What the task requires:
Return the entries below precisely, omitting nothing.

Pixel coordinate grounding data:
+++

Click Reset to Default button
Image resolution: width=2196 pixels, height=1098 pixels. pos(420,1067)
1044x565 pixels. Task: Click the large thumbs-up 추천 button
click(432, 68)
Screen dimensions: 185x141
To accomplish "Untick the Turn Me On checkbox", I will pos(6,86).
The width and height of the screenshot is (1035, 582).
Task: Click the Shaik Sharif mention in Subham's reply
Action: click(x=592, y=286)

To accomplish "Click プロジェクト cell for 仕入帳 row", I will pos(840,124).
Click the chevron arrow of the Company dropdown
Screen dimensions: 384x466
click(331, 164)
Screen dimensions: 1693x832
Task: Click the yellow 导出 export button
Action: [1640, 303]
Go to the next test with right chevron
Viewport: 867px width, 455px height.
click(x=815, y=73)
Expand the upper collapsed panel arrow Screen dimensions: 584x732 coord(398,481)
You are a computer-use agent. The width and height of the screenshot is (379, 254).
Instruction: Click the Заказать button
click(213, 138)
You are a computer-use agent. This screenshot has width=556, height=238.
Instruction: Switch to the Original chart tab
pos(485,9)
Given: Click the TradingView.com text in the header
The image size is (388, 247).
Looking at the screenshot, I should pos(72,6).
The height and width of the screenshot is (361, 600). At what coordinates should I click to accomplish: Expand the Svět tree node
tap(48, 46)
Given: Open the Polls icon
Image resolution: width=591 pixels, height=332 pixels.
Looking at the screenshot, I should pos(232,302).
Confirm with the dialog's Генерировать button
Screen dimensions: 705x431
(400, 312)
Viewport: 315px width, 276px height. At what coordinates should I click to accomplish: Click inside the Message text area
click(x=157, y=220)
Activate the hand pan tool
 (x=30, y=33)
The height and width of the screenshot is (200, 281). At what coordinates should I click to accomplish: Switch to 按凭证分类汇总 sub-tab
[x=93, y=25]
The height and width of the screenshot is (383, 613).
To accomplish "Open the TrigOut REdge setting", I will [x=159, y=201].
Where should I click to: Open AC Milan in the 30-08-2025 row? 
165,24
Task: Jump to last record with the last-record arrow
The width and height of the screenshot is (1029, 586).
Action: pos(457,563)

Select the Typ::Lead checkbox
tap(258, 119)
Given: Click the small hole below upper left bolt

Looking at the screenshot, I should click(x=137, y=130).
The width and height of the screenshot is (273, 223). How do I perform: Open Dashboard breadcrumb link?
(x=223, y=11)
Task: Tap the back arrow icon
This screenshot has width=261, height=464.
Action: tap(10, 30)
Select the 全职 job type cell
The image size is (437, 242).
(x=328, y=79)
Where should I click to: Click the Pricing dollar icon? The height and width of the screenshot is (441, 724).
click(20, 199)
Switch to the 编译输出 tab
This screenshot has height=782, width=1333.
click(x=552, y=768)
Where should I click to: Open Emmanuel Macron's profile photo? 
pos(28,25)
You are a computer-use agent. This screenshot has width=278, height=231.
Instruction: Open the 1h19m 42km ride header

+++

Exercise response:
Click Reset to Default button
Image resolution: width=2196 pixels, height=1098 pixels. pos(420,1067)
1044x565 pixels. Task: Click the large thumbs-up 추천 button
click(432, 68)
Screen dimensions: 185x141
To accomplish "Untick the Turn Me On checkbox", I will pos(6,86).
The width and height of the screenshot is (1035, 582).
Task: Click the Shaik Sharif mention in Subham's reply
Action: click(x=592, y=286)

To accomplish "Click プロジェクト cell for 仕入帳 row", I will pos(840,124).
Click the chevron arrow of the Company dropdown
Screen dimensions: 384x466
click(331, 164)
Screen dimensions: 1693x832
Task: Click the yellow 导出 export button
Action: [1640, 303]
Go to the next test with right chevron
Viewport: 867px width, 455px height.
click(x=815, y=73)
Expand the upper collapsed panel arrow Screen dimensions: 584x732 coord(398,481)
You are a computer-use agent. The width and height of the screenshot is (379, 254).
Instruction: Click the Заказать button
click(213, 138)
You are a computer-use agent. This screenshot has width=556, height=238.
Instruction: Switch to the Original chart tab
pos(485,9)
Given: Click the TradingView.com text in the header
The image size is (388, 247).
Looking at the screenshot, I should pos(72,6).
The height and width of the screenshot is (361, 600). At what coordinates should I click to accomplish: Expand the Svět tree node
tap(48, 46)
Given: Open the Polls icon
Image resolution: width=591 pixels, height=332 pixels.
Looking at the screenshot, I should pos(232,302).
Confirm with the dialog's Генерировать button
Screen dimensions: 705x431
(400, 312)
Viewport: 315px width, 276px height. At what coordinates should I click to accomplish: Click inside the Message text area
click(x=157, y=220)
Activate the hand pan tool
 (x=30, y=33)
The height and width of the screenshot is (200, 281). At what coordinates should I click to accomplish: Switch to 按凭证分类汇总 sub-tab
[x=93, y=25]
The height and width of the screenshot is (383, 613).
To accomplish "Open the TrigOut REdge setting", I will [x=159, y=201].
Where should I click to: Open AC Milan in the 30-08-2025 row? 
165,24
Task: Jump to last record with the last-record arrow
The width and height of the screenshot is (1029, 586).
Action: pos(457,563)

Select the Typ::Lead checkbox
tap(258, 119)
Given: Click the small hole below upper left bolt

Looking at the screenshot, I should click(x=137, y=130).
The width and height of the screenshot is (273, 223). How do I perform: Open Dashboard breadcrumb link?
(x=223, y=11)
Task: Tap the back arrow icon
This screenshot has width=261, height=464.
Action: tap(10, 30)
Select the 全职 job type cell
The image size is (437, 242).
(x=328, y=79)
Where should I click to: Click the Pricing dollar icon? The height and width of the screenshot is (441, 724).
click(20, 199)
Switch to the 编译输出 tab
This screenshot has height=782, width=1333.
click(x=552, y=768)
Where should I click to: Open Emmanuel Macron's profile photo? 
pos(28,25)
You are a computer-use agent. This screenshot has width=278, height=231.
Instruction: Open the 1h19m 42km ride header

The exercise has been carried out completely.